→ **TASK BRIEF**:
Give again, word for word, each line below starting at the one that contains "男人天堂18岁以下禁入 (80, 80)" and ending at the one that contains "精品视频美女久久久中文字幕 (77, 729)".
─── RECORDED DATA ───
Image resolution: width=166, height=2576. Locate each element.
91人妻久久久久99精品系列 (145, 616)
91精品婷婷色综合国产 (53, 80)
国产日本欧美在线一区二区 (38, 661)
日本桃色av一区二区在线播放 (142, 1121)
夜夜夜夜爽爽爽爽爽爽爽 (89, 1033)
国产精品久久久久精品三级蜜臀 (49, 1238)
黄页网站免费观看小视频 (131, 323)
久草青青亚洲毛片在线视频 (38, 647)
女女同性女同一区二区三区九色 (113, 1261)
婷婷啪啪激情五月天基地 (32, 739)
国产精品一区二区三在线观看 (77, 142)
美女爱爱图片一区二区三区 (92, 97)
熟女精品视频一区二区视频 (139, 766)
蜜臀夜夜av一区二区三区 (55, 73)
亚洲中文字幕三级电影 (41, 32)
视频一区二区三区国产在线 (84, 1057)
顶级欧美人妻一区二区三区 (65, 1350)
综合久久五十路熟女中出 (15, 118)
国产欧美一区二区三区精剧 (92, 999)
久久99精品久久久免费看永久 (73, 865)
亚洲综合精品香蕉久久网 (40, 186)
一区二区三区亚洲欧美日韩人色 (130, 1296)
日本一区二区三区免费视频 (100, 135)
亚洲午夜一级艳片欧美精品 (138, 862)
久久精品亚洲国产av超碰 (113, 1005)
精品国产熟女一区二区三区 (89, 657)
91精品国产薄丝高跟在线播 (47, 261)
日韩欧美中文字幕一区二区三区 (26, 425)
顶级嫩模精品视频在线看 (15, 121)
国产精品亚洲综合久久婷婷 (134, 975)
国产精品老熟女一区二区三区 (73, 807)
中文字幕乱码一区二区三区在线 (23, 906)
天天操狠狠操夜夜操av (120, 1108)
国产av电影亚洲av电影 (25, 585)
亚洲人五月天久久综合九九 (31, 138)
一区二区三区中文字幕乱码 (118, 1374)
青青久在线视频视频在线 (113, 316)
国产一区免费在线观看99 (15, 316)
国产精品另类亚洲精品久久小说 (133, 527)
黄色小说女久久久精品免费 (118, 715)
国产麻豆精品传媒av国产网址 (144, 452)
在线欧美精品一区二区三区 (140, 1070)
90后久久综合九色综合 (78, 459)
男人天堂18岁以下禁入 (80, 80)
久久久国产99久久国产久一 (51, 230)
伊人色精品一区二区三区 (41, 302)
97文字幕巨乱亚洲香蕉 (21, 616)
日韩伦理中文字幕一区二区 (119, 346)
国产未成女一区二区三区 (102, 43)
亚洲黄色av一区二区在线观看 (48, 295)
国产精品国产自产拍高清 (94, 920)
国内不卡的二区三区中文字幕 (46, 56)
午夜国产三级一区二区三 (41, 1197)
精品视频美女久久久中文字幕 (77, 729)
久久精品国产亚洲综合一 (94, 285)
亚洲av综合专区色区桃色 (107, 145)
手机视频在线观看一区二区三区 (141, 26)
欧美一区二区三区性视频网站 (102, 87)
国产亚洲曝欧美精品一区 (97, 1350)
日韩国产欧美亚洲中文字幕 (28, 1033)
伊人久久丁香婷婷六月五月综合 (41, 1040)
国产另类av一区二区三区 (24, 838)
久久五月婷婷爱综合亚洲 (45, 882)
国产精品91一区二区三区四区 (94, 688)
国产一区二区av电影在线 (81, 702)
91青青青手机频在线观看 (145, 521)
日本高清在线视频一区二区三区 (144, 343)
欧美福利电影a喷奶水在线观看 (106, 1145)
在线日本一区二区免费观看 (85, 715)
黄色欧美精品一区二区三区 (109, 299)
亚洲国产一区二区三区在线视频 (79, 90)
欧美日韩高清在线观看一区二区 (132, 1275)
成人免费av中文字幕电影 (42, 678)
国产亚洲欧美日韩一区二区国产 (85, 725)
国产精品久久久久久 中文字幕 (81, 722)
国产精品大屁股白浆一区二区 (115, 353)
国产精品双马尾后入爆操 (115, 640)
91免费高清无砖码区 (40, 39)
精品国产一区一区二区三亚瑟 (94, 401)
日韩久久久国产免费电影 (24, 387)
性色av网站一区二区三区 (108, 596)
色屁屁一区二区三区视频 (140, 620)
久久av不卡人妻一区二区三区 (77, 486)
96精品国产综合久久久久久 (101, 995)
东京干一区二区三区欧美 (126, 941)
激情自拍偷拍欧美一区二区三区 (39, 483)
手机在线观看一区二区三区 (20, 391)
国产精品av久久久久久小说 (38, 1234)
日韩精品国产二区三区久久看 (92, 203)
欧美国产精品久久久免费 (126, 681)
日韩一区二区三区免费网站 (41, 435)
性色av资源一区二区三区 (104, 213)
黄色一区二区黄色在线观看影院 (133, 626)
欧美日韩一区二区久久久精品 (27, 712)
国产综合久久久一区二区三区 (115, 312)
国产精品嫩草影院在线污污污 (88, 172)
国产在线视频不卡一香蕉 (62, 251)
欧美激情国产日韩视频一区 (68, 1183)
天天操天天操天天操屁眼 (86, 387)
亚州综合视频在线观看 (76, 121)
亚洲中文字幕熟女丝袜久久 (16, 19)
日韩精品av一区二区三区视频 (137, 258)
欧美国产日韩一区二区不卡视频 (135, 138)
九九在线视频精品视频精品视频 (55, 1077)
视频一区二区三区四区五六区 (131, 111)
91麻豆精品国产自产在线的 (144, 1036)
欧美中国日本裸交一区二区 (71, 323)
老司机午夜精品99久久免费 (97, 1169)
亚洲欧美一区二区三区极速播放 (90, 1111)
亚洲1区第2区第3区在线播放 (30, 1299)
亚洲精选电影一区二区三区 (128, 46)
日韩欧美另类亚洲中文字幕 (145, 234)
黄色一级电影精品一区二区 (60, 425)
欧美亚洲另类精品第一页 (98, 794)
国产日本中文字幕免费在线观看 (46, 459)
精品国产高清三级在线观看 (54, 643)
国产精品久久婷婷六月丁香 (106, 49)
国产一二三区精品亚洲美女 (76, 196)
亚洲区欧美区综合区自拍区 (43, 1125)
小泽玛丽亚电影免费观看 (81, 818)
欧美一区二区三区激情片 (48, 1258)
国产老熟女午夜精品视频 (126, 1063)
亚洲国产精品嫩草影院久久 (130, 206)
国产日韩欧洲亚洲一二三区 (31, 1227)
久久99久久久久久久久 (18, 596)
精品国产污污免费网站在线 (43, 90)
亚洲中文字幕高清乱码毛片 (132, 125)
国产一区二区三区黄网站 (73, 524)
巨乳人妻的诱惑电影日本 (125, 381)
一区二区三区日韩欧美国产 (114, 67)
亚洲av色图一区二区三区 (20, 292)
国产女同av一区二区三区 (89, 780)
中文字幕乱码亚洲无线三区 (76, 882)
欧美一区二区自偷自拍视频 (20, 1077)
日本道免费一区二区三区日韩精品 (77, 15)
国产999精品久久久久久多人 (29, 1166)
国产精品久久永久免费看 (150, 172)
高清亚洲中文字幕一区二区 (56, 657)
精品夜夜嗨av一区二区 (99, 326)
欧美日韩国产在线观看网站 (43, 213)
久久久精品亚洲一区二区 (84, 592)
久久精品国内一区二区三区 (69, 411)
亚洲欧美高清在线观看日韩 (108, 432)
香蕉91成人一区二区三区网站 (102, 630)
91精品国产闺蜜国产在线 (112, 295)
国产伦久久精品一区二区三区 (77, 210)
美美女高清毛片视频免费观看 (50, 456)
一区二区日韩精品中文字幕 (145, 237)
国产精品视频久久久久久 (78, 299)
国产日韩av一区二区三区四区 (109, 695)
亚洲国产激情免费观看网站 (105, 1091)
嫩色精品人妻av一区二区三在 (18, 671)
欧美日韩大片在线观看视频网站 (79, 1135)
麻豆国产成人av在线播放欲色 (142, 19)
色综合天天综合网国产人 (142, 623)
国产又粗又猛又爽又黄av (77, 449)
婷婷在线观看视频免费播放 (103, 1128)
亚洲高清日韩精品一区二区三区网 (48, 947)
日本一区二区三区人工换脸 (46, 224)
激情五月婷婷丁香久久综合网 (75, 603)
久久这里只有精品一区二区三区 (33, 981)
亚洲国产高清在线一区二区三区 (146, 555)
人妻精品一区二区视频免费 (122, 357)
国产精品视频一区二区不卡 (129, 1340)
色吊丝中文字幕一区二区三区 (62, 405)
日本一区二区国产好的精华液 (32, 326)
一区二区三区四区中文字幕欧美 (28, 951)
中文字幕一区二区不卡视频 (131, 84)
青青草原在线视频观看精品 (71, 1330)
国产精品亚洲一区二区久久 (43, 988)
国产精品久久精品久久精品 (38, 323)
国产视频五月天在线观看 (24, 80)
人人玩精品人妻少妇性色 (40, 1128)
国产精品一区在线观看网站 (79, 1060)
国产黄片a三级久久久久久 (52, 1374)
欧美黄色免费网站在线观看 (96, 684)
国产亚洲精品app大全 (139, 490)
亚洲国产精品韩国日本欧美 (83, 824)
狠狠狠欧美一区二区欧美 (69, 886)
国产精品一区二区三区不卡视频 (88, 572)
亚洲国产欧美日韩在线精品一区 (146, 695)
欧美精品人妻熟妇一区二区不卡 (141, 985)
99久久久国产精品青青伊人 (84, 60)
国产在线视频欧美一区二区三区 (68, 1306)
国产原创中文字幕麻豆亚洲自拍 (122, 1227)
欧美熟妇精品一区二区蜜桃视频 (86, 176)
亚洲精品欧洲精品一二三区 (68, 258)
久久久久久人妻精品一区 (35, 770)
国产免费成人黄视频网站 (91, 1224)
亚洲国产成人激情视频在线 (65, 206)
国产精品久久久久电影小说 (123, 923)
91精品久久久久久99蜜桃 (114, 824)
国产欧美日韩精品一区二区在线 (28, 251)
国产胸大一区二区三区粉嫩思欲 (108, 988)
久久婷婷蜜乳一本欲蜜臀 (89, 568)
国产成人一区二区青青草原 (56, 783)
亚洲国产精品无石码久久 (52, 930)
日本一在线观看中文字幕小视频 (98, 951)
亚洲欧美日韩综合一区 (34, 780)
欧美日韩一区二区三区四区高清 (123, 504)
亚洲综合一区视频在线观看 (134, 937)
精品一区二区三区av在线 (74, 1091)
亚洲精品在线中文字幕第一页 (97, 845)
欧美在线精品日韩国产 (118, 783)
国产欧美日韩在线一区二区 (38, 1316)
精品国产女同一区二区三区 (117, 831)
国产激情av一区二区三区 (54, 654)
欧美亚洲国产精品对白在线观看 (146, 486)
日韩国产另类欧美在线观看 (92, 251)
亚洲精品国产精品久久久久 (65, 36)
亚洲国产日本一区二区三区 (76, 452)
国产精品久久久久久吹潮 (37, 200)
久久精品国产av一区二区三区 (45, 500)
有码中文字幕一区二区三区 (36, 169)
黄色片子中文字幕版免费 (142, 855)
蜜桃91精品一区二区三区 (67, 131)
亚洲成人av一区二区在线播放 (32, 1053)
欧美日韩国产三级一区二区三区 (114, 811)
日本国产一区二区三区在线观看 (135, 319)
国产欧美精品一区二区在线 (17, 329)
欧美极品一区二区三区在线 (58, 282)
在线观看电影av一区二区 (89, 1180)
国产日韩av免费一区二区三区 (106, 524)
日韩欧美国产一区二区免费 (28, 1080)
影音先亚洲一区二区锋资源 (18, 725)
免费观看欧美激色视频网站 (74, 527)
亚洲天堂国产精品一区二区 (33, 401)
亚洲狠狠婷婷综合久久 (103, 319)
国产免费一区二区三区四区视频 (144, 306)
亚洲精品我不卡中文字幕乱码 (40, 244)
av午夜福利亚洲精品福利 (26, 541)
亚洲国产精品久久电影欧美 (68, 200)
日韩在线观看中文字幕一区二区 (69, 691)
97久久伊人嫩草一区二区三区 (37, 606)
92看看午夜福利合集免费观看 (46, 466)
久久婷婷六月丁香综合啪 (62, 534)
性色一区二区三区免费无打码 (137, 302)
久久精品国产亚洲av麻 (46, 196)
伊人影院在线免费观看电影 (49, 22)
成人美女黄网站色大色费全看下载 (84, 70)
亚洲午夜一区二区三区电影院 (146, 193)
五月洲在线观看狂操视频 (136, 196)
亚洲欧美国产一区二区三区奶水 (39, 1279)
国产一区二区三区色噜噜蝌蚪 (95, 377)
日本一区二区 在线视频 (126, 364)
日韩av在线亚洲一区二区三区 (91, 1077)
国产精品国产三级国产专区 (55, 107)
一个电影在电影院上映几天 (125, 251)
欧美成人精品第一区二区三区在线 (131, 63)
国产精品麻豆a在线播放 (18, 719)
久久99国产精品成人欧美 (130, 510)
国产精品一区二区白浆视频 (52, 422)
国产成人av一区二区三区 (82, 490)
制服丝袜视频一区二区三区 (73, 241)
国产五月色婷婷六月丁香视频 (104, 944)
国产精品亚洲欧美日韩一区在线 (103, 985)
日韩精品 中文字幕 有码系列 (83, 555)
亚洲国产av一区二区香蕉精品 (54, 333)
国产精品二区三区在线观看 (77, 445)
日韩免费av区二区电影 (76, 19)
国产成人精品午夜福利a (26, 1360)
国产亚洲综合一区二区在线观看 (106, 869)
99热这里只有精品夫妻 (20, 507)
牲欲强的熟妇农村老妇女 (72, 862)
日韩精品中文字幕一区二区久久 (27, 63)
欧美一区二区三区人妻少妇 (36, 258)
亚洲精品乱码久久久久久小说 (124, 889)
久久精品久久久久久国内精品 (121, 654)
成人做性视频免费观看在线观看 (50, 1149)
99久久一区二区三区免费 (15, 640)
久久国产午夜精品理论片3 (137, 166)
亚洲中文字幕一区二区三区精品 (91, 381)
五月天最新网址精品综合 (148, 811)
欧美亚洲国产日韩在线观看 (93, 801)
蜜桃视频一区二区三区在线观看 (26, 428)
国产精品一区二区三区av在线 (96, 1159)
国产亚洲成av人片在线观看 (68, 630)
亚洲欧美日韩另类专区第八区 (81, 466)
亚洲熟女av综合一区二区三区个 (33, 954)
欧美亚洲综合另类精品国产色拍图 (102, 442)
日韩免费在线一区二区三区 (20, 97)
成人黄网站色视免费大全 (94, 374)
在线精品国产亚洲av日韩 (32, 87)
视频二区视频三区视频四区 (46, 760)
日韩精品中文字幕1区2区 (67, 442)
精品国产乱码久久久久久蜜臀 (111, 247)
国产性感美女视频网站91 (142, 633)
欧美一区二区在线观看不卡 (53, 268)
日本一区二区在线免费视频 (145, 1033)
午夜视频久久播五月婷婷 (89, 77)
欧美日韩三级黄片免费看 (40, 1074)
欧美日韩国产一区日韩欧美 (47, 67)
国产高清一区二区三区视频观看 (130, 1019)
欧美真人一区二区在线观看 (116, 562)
───
→ **ANSWER TO THIS PROBLEM**:
男人天堂18岁以下禁入 (80, 80)
久久久国产99久久国产久一 (51, 230)
伊人色精品一区二区三区 (41, 302)
97文字幕巨乱亚洲香蕉 (21, 616)
日韩伦理中文字幕一区二区 (119, 346)
国产未成女一区二区三区 (102, 43)
亚洲黄色av一区二区在线观看 (48, 295)
国产精品国产自产拍高清 (94, 920)
国内不卡的二区三区中文字幕 (46, 56)
午夜国产三级一区二区三 (41, 1197)
精品视频美女久久久中文字幕 (77, 729)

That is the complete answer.